==== Data in this exercise ====

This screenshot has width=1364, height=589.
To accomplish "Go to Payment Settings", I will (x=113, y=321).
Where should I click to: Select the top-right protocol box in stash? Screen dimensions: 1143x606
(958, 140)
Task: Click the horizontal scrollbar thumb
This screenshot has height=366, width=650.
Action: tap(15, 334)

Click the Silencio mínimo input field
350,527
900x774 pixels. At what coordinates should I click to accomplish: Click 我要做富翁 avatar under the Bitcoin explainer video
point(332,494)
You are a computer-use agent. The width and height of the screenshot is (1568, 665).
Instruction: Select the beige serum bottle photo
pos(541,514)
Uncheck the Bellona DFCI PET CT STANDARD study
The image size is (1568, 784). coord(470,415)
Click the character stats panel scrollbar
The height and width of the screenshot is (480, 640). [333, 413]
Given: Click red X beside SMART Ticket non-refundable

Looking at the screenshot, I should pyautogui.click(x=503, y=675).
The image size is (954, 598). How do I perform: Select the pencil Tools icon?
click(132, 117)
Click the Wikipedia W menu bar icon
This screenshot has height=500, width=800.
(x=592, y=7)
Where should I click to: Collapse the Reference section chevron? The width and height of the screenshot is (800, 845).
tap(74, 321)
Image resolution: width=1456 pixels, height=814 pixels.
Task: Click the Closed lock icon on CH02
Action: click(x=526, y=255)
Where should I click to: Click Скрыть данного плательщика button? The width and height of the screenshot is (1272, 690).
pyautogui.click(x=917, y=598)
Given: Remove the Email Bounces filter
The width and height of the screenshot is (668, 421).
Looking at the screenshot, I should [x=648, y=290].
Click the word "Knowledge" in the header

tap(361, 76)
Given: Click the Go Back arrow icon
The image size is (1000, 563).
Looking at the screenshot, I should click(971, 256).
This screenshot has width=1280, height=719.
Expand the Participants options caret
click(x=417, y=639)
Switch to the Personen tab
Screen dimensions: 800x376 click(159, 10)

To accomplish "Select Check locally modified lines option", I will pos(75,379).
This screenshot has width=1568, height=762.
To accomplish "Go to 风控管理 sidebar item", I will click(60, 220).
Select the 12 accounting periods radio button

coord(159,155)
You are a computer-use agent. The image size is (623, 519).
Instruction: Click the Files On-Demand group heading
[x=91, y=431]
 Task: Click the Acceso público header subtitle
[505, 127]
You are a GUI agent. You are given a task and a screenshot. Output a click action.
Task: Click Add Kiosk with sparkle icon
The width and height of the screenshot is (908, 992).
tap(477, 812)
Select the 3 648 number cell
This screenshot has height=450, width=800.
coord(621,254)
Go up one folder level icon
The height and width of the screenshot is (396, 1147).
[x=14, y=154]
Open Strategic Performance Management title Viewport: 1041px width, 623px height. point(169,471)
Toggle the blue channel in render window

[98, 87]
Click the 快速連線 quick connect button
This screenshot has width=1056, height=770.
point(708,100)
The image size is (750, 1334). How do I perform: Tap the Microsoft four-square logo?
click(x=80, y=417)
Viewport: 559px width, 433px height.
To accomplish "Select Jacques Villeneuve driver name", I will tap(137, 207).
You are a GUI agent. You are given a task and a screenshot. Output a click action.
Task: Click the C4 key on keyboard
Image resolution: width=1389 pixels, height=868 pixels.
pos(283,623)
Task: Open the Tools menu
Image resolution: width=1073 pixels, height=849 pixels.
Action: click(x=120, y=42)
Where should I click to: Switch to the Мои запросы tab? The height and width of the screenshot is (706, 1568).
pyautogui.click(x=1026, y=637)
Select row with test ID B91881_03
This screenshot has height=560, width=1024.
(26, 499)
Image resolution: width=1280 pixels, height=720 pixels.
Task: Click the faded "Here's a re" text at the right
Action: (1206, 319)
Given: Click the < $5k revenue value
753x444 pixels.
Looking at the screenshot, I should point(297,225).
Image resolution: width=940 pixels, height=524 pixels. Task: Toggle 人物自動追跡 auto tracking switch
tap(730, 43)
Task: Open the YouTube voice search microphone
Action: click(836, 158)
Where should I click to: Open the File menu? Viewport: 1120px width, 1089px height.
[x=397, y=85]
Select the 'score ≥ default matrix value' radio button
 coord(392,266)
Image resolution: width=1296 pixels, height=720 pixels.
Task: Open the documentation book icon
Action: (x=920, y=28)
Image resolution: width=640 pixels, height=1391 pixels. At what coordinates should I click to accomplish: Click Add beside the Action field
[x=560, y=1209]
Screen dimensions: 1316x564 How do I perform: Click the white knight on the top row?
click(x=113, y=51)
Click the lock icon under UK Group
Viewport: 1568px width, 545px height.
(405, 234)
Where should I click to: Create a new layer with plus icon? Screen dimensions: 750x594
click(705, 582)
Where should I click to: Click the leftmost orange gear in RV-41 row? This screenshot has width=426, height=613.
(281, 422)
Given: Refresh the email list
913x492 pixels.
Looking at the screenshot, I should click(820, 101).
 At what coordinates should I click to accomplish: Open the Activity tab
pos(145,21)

====

What is required:
In the listing above, find the line with "Image resolution: width=1389" and the line with "Select row with test ID B91881_03". Output those two lines and every line between them, exactly as written.

Final answer:
Image resolution: width=1389 pixels, height=868 pixels.
pos(283,623)
Task: Open the Tools menu
Image resolution: width=1073 pixels, height=849 pixels.
Action: click(x=120, y=42)
Where should I click to: Switch to the Мои запросы tab? The height and width of the screenshot is (706, 1568).
pyautogui.click(x=1026, y=637)
Select row with test ID B91881_03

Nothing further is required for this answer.